**STATED EXERCISE**
Please lay out the stretch of entries from the line containing "Screen dimensions: 1568x781" through the end of the entries as a numbered list, with blank lines omitted and the pictures left out.

## START DATASET CONTENT

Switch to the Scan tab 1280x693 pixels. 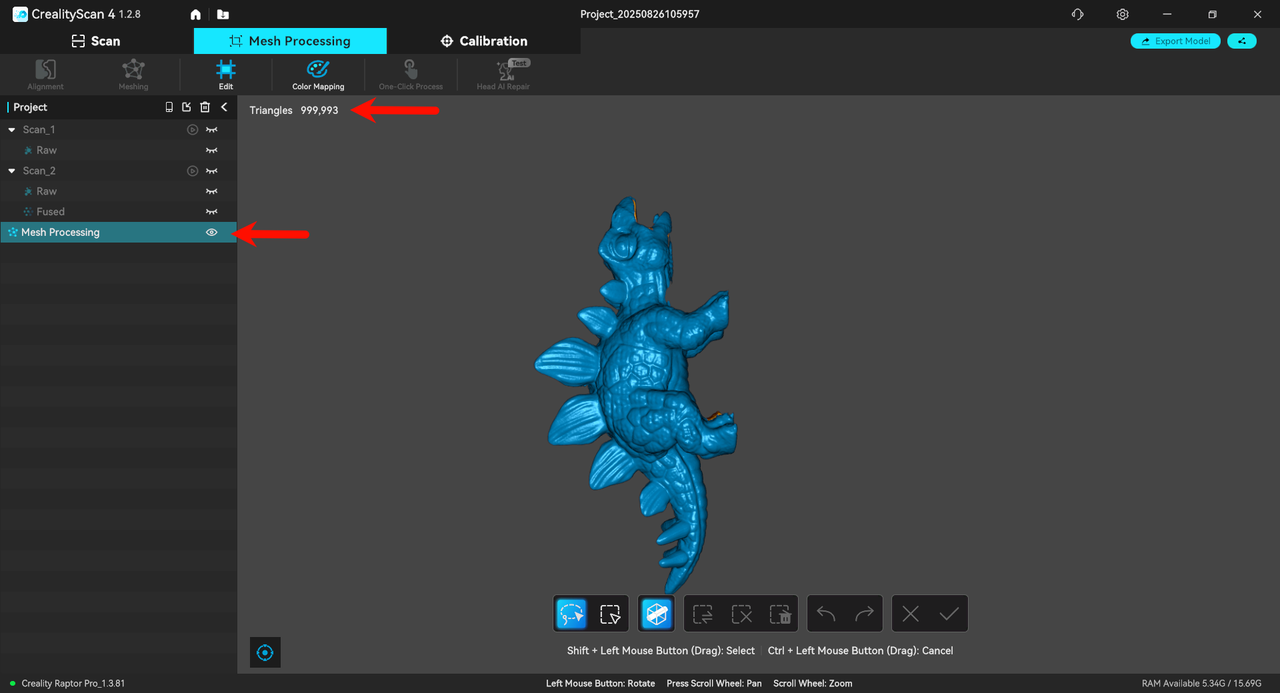pos(96,41)
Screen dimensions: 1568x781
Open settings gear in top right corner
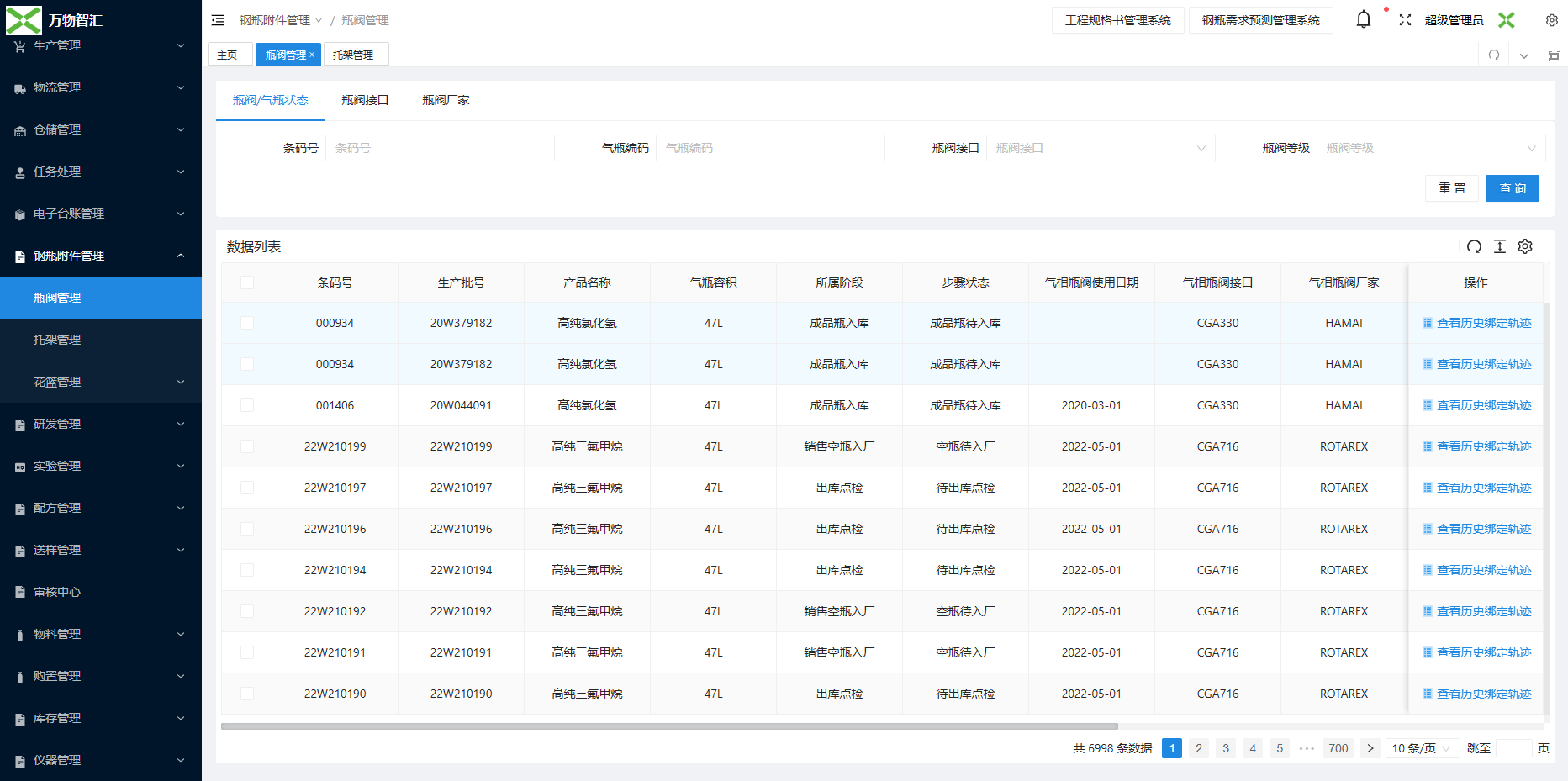click(1551, 20)
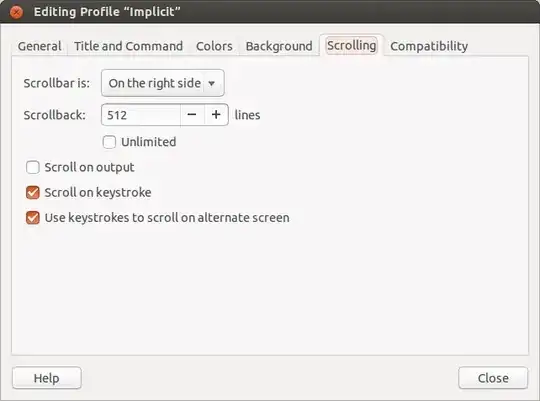The height and width of the screenshot is (401, 540).
Task: Open the Compatibility tab
Action: coord(429,46)
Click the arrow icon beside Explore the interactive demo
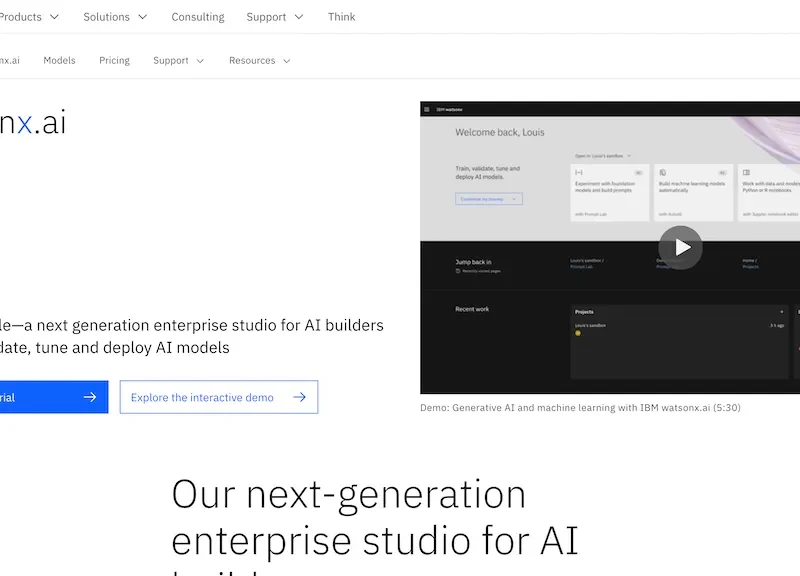This screenshot has width=800, height=576. coord(299,397)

## END DATASET CONTENT

**EXPECTED ANSWER**
1. Screen dimensions: 1568x781
2. Open settings gear in top right corner
3. click(1551, 20)
4. The height and width of the screenshot is (401, 540).
5. Task: Open the Compatibility tab
6. Action: coord(429,46)
7. Click the arrow icon beside Explore the interactive demo
8. This screenshot has width=800, height=576. coord(299,397)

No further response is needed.